**DATASET ENTRIES**
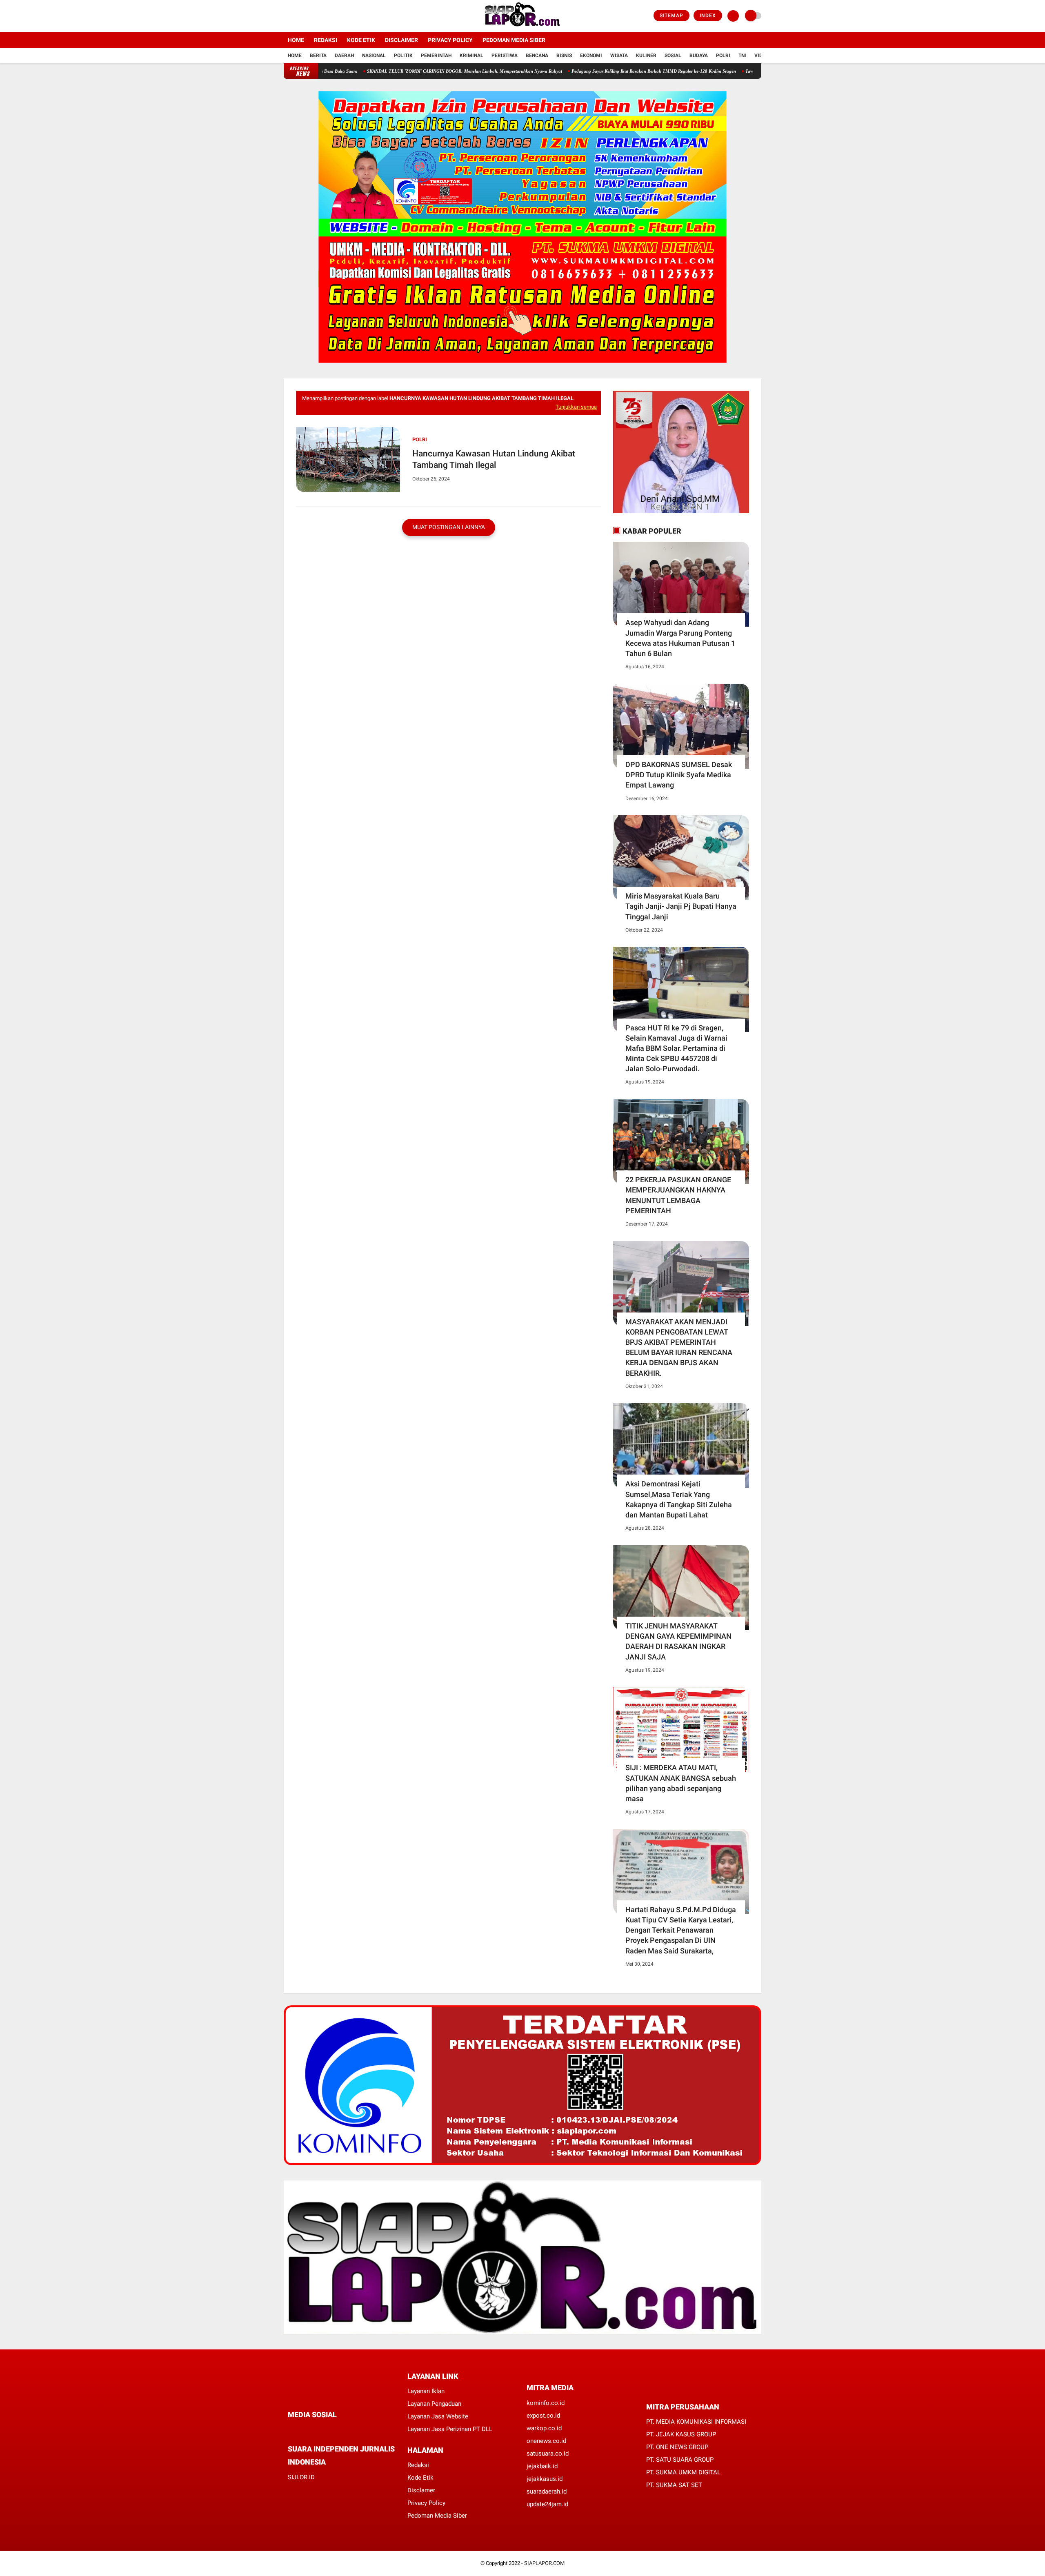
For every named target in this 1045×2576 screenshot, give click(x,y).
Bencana (537, 55)
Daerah (344, 55)
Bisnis (564, 55)
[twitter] (297, 15)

**EXERCISE DESCRIPTION**
From the first line to the last, repeat the records exactly. Leave out the pictures.

**RESPONSE**
For every named target in this 1045×2576 screenshot, give click(x,y).
Bencana (537, 55)
Daerah (344, 55)
Bisnis (564, 55)
[twitter] (297, 15)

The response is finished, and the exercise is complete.